When Margaret Chan was elected to lead the World Health Organization, she said the agency’s priority was to improve the health of people in Africa.
A Muslim faithful on pilgrimage to Mecca undergoes health
checks for the ebola virus at the Hajj Camp, Murtala
Mohammed International Airport in Lagos
Eight years later, the 67-year-old Chan is under attack for letting an Ebola outbreak there spiral beyond control, and this week her group found itself eclipsed as the leader of humanitarian efforts to control the epidemic.
The United Nations said it would create a separate Health Mission to coordinate care in West Africa, and the U.S. announced it would send 3,000 troops to build hospitals there. Those plans come after Chan delayed designating the outbreak as a global emergency until thousands were infected in three countries, and in the wake of complaints her agency had done too little to manage the response. Now, the WHO is in the awkward spot of being little more than a voice in the crowd, critics suggest, and Chan is seen by some as being partly to blame.
It is “so sad to see the WHO so much on the sidelines of a global heath crisis,” said Lawrence Gostin, a professor of health law at Georgetown University in Washington.

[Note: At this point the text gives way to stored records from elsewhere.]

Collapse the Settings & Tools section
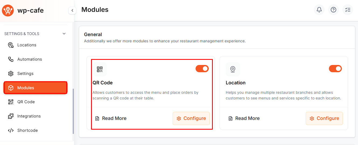 64,34
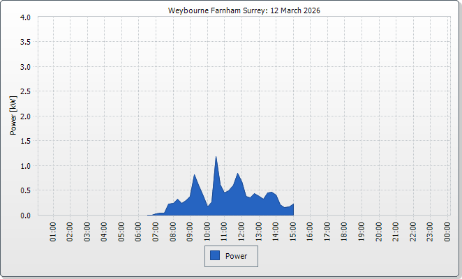
Task: Select the 06:00 x-axis time label
Action: pos(139,231)
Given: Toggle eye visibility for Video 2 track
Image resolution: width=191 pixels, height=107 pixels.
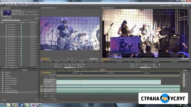Looking at the screenshot, I should 45,80.
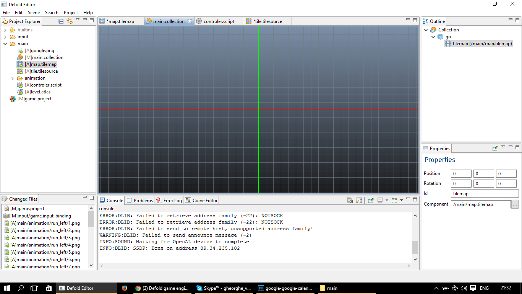Pin the Properties view to selection

click(495, 148)
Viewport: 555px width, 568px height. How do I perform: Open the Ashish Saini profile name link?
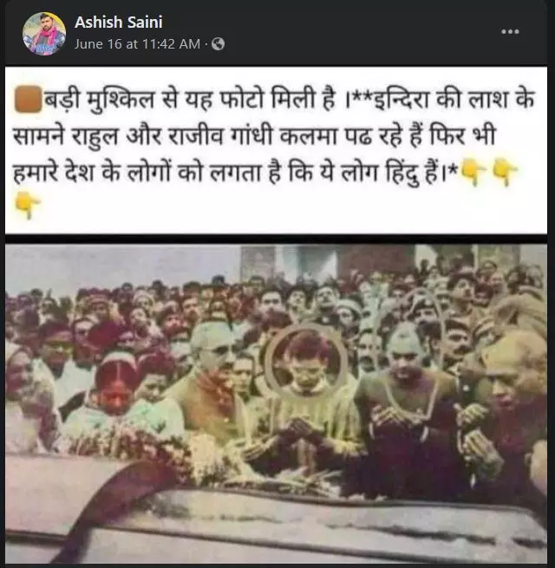[119, 23]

The delayed decision to recognize the outbreak as an international emergency, a declaration designed to signal to the world at large that immediate action is needed, was the WHO’s “Katrina moment,” said J. Stephen Morrison, at the Center for Strategic and International Studies in Washington. The reference is to the U.S. government’s slow response to the hurricane that flooded much of New Orleans nine years ago.
Chan sees it differently.
“You pull out the tool when it’s the right time to do so,” she said of the declaration during a telephone interview. “You can’t abuse it or under use it. Over or under use would compromise the credibility of the organization.”
On May 1, she met with the leader of Guinea, where the outbreak originated, and warned the government needed to take strong action, according to Chan.

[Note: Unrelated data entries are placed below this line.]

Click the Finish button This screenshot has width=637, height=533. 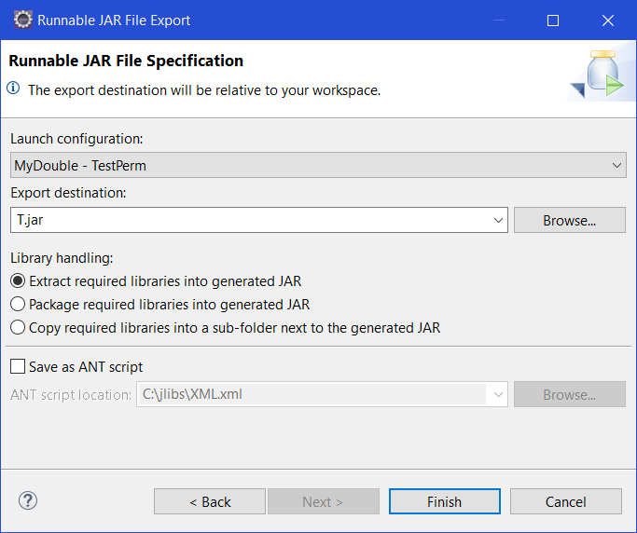point(445,501)
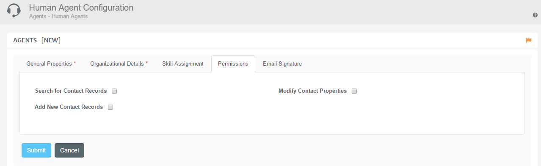Enable the Search for Contact Records checkbox

tap(114, 91)
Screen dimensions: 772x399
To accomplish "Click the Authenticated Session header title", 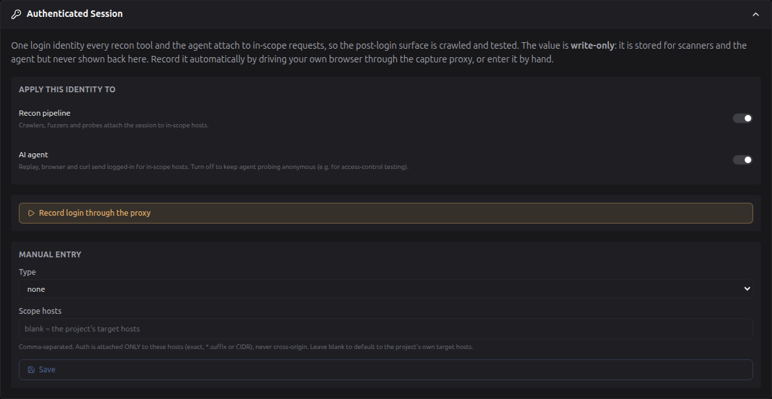I will click(74, 14).
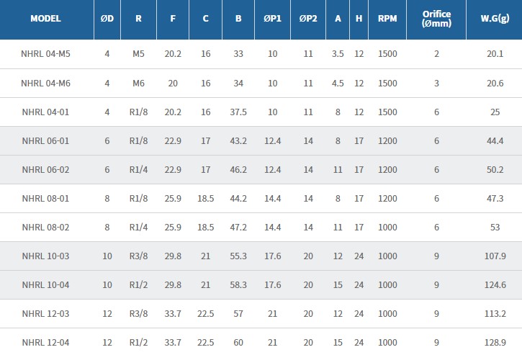Click the ØP1 column header
522x355 pixels.
(x=272, y=19)
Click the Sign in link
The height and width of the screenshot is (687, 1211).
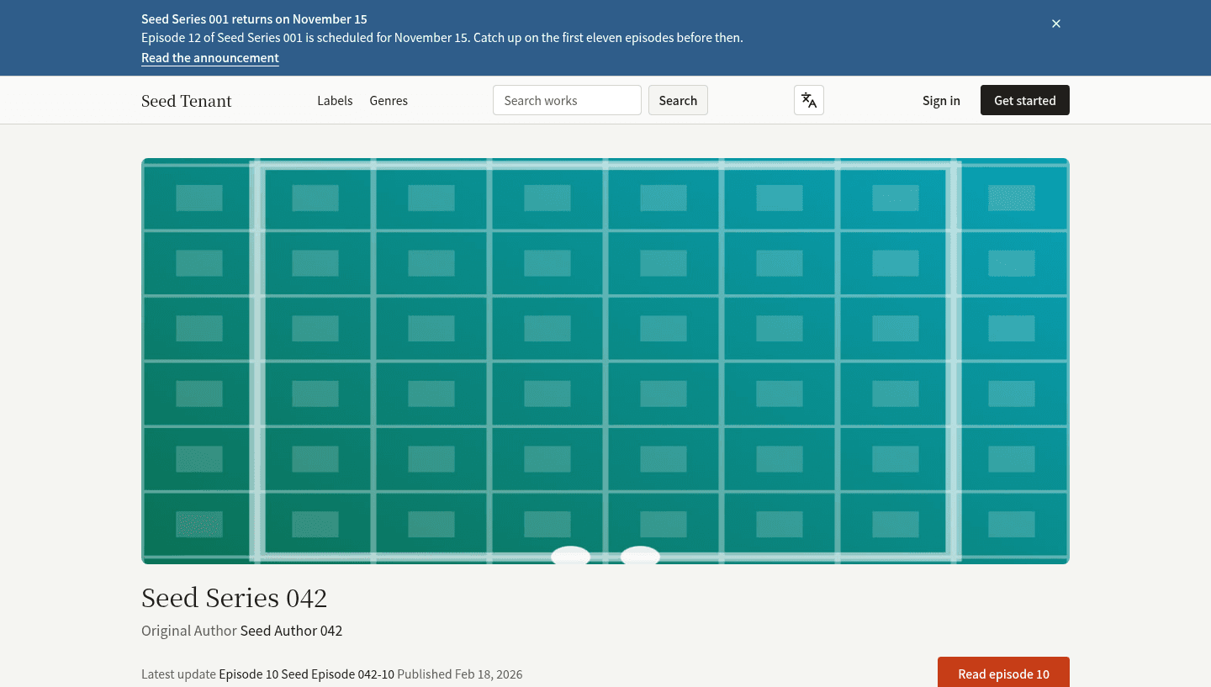click(941, 100)
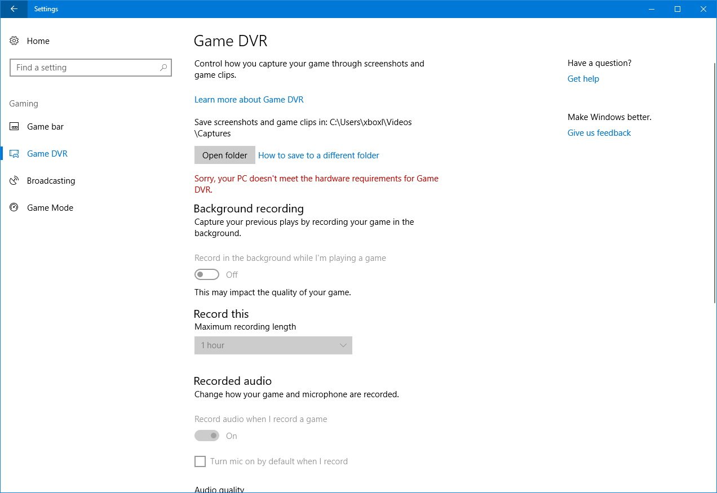
Task: Focus the Find a setting search box
Action: (x=85, y=68)
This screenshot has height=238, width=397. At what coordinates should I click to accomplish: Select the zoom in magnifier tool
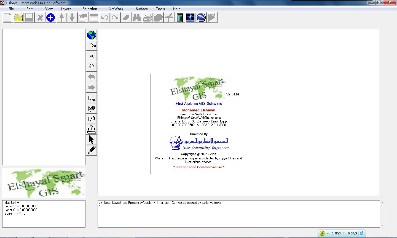point(92,46)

“I insisted he not drop the ball,” she said.
When the disease moved into neighboring countries at the end of June, she met with those leaders as well, she said, after mobilizing WHO experts and setting up a sub-regional hub in Conakry to coordinate the response. She turned to the global emergency declaration only after these early efforts failed.
“The judgment issue is important,” Chan said. “It’s easy for people who have the benefit of hindsight to say whatever they’re saying. When you’re in the position of being the director-general of the WHO, you need to look at the evolution of the outbreak. We have taken country-level action, we have taken regional level-action and then I said to my colleagues, if these actions are still not sufficient to bring the outbreak under control, I’m going to sound an alert.”
South African health minister Aaron Motsoaledi, who has worked with her closely, said it’s unfair to criticize Chan’s response to the outbreak. The first cases appeared in December and Chan wasn’t fully informed of the extent of the disease until March, he said.
“She responded in a way that a normal person would,” Motsoaledi said in an interview at Bloomberg News in New York. “It would be wrong to judge her on Ebola.”
Still, in an earlier interview, Chan admitted the agency “underestimated the magnitude, the complexity and the challenges. Can all of us do better? The answer is yes,” she said during an interview in Washington a week ago. “But this is too big for any organization.”
Since the start of the outbreak, the virus has infected 5,357 people, killing 2,630, according to a Sept. 18 WHO report. Now, the U.S. Centers for Disease Control and Prevention is estimating the virus could spread to hundreds of thousands more by the end of January, with a worst-case scenario of 550,000 or more infections.
The CDC report, scheduled to be released next week, isn’t yet complete and the figures may change. It assumes no additional aid or intervention by governments and relief agencies, which are now mobilizing to contain the Ebola outbreak before it spins further out of control.
Chan, meanwhile, has said she will continue to push governments to contribute to the effort.
A petite woman whose mother tongue is Cantonese, Chan is a consensus builder who tends to take her lead from the WHO’s member states rather than impose her own agenda on the agency, according to Georgetown’s Gostin. In contrast, Gro Harlem Brundtland, an earlier director who led the 7,000-person UN agency through the lethal SARS outbreak, had a more direct style that was suited to getting things done in times of crisis, he said.